◆ GIVEN PASSAGE

As more bitcoin are created, it requires increased processing power to make more, meaning that mining has become a very serious enterprise, indeed, especially since Nakomoto hardcoded a limit of 21 million bitcoin total into the code.
Any bitcoin added to the ledger was there to stay, and couldn't be tampered with. The bitcoins themselves were pieces of code that couldn't be copied are messed with either, meaning that Nakomoto had created a digital coin that was in some ways even safer than many of the hard currencies in use, an impressive feat.
It should maybe be noted here that once the first "block" of around one million bitcoins was mined, Nakomoto disappeared, never to be heard from again. He left it to his supporters to mine the next few million bitcoin and then things really took off. Currently Nakomoto, whoever he is, is sitting on a pile worth billions.
Bitcoin Present.
Nakomoto finished mining the first block of bitcoin in January 2009. Below we have a graph that shows the increase in price of bitcoin on the open marketplace, starting in early 2009 until mid 2017 (we'll have the figures for the truly meteoric rise that propelled bitcoin into a household term a few paragraphs down).

◆ GIVEN DATA
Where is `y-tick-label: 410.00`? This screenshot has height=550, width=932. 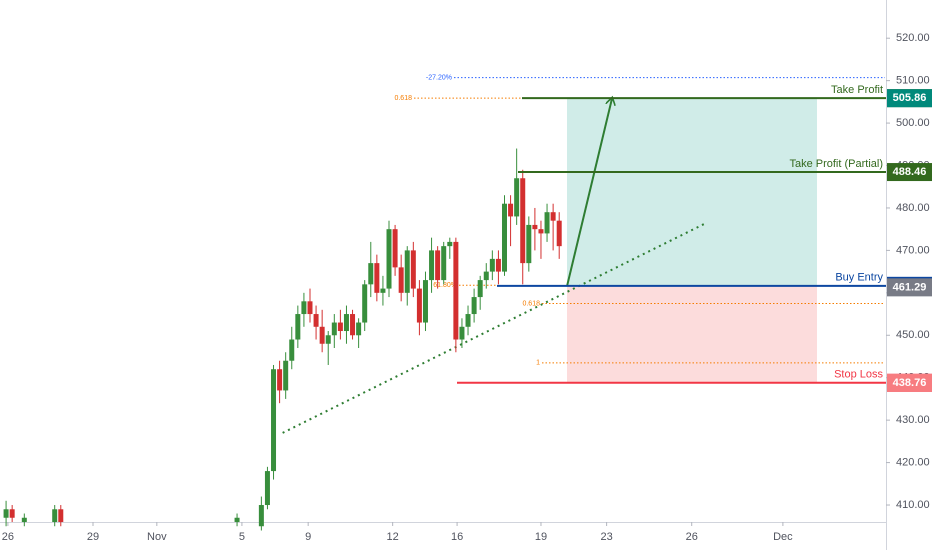 y-tick-label: 410.00 is located at coordinates (913, 505).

◆ TASKS FOR THIS EXERCISE
a: Please repeat the passage on bitcoin word for word, starting at "As more bitcoin" and ending at "pile worth billions.".
b: Write what comes next in the passage on bitcoin, picking up right after its final sentence.

◆ PER-TASK ANSWERS
a:
As more bitcoin are created, it requires increased processing power to make more, meaning that mining has become a very serious enterprise, indeed, especially since Nakomoto hardcoded a limit of 21 million bitcoin total into the code.
Any bitcoin added to the ledger was there to stay, and couldn't be tampered with. The bitcoins themselves were pieces of code that couldn't be copied are messed with either, meaning that Nakomoto had created a digital coin that was in some ways even safer than many of the hard currencies in use, an impressive feat.
It should maybe be noted here that once the first "block" of around one million bitcoins was mined, Nakomoto disappeared, never to be heard from again. He left it to his supporters to mine the next few million bitcoin and then things really took off. Currently Nakomoto, whoever he is, is sitting on a pile worth billions.

b:
As you can see, the first two years pretty much nothing happened. Bitcoin was mostly seen as a hobby by many, with only a few people taking it seriously. This group were mainly privacy advocates, who saw in bitcoin a way in which to snip the last bit of identifiable information away from you.
Since in the end people need to pay for things on the internet, many purchases can easily be traced back to you by checking your payment information, usually your credit card or other banking info. Bitcoin was the first safe, anonymous payment method around and a few people could see ahead into the future, realizing it would be a great hit.
The price of bitcoin barely covered the cost of mining it (you need some pretty serious hardware for it, not to mention the cost of electricity) until late 2013, when it started seeing a small raise in price. This is despite bitcoin already having become infamous as the oil that greased the engine of the Silk Road, the illegal marketplace that flourished from 2011 until it was shut down by the FBI in 2013.
It's always hard to say why the price of a commodity goes up or down. Though there are plenty of general laws of economic that tell us when something should happen, none of them mean it will happen. In the case of bitcoin, the price going up seems to have been a combination of fame, interest and a bright future as the currency of the internet.
Higher and Higher.
That said, the vagaries of bitcoin are fairly spectacular: starting out worth less than a penny, bitcoin in late 2013 hit a high of $1,242, only to tumble once again, bounce once or twice, to settle down in the $400 to $600 range for the last five months of 2016. Then, when the clock struck midnight on January 1, 2017, the real fun began.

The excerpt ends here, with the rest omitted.